THE TASK: Whenever a line below includes the word "Locate", copy that line.

Stored items:
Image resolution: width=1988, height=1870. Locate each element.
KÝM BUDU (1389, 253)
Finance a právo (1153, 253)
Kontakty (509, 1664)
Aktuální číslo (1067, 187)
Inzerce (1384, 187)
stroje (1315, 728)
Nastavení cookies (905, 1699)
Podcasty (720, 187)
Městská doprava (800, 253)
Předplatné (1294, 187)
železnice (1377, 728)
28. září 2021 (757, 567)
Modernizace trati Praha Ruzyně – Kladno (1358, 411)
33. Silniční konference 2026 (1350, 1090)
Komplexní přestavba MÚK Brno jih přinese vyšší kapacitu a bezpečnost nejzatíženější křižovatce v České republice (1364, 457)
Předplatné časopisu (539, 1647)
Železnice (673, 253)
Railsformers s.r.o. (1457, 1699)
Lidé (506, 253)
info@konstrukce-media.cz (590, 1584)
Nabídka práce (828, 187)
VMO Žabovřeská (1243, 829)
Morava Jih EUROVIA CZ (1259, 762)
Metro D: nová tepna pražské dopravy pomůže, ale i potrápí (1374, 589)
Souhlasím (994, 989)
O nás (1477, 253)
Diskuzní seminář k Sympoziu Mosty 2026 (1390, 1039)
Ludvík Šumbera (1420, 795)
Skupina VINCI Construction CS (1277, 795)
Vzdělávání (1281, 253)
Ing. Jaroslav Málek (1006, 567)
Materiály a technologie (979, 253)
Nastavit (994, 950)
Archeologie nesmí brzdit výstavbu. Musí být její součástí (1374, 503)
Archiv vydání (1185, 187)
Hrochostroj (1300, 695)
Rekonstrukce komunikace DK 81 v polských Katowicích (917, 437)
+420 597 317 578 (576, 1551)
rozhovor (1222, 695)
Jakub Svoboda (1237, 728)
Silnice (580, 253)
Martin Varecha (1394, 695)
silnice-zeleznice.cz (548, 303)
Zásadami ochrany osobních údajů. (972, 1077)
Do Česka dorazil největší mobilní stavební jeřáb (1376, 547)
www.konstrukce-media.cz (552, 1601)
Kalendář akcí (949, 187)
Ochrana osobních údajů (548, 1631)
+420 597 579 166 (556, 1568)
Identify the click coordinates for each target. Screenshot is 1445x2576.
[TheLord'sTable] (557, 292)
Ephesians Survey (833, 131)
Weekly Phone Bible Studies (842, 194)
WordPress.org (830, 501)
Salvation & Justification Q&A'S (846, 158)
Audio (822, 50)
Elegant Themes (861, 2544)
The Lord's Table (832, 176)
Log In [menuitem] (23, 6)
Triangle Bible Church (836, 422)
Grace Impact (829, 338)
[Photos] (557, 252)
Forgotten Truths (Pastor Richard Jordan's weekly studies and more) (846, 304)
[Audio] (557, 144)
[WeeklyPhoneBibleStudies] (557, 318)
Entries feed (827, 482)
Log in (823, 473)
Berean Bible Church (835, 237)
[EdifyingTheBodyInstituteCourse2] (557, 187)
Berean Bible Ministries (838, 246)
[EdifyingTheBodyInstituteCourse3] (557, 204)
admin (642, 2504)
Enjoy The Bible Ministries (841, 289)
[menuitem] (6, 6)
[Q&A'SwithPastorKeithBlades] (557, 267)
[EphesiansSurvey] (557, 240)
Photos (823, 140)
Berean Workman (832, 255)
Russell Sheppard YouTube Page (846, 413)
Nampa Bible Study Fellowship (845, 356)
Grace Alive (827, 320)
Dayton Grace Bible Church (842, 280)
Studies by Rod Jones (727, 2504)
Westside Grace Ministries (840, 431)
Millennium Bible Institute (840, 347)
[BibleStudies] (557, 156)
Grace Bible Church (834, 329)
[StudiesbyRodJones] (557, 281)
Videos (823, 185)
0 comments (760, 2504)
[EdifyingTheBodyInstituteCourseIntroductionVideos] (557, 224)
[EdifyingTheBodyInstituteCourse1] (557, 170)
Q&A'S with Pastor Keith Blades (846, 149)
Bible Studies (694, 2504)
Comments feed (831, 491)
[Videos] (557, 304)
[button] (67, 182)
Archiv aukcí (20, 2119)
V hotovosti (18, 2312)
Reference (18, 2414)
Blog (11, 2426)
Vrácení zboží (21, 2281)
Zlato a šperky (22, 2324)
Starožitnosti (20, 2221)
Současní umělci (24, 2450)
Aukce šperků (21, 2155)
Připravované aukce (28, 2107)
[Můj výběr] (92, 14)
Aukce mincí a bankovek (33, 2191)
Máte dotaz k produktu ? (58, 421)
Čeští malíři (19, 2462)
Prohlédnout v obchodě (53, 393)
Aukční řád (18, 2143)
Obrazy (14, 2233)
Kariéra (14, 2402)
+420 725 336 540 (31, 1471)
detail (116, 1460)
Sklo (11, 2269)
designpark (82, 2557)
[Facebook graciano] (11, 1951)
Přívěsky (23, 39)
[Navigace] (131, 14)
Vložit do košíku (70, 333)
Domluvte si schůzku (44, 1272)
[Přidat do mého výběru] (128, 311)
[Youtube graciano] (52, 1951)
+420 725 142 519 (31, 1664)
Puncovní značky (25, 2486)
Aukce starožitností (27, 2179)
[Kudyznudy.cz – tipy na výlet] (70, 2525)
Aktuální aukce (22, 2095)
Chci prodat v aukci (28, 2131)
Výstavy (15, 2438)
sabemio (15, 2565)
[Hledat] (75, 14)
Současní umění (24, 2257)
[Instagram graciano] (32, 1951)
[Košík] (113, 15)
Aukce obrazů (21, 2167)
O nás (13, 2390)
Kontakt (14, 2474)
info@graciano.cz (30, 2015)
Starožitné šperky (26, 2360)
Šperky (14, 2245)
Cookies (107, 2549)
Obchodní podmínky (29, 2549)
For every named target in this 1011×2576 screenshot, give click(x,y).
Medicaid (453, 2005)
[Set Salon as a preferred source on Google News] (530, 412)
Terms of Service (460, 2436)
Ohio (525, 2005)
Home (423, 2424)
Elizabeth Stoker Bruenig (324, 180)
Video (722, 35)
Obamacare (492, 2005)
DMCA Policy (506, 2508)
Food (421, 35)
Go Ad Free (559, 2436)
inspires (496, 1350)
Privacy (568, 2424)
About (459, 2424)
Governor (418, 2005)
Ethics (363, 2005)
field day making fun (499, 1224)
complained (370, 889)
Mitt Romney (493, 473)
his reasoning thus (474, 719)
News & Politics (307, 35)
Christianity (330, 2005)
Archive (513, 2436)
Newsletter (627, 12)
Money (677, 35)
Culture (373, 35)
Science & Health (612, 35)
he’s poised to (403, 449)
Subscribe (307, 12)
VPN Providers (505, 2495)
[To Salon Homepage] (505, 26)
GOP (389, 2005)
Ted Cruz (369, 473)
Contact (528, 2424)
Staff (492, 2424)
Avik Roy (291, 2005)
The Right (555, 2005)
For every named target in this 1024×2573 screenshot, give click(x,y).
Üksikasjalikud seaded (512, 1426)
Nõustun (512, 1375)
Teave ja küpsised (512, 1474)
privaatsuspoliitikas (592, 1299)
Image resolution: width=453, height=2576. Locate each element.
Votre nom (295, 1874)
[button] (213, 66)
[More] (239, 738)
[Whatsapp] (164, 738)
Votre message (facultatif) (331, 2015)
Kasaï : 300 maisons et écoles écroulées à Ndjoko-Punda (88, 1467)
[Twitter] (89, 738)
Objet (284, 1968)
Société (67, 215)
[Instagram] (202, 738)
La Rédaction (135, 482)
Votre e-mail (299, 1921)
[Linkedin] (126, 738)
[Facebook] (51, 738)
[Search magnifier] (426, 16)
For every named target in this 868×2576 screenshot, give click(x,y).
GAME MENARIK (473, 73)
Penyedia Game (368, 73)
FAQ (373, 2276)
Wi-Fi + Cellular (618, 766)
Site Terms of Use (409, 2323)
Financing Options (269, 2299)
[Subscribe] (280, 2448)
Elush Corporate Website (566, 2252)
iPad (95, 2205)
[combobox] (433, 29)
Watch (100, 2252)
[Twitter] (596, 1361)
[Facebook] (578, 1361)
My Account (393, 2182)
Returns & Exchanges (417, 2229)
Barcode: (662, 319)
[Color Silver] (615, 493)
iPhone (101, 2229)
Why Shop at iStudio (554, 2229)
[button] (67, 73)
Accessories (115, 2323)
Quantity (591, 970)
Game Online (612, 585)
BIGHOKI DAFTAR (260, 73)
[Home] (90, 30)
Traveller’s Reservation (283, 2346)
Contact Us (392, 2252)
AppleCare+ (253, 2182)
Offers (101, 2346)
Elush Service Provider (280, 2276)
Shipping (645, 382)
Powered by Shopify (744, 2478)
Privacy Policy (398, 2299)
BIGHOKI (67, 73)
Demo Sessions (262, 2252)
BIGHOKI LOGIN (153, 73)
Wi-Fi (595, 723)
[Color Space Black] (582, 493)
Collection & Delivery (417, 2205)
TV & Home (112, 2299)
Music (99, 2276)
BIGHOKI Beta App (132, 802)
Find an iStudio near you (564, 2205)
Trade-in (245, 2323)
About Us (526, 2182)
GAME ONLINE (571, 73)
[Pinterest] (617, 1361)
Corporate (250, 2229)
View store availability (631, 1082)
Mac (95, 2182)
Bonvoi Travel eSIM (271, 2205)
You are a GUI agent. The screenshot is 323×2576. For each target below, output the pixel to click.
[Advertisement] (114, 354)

EXERCISE RESULT:
Image resolution: width=1988, height=1870. Locate each element.
Image resolution: width=453, height=2576. Locate each element.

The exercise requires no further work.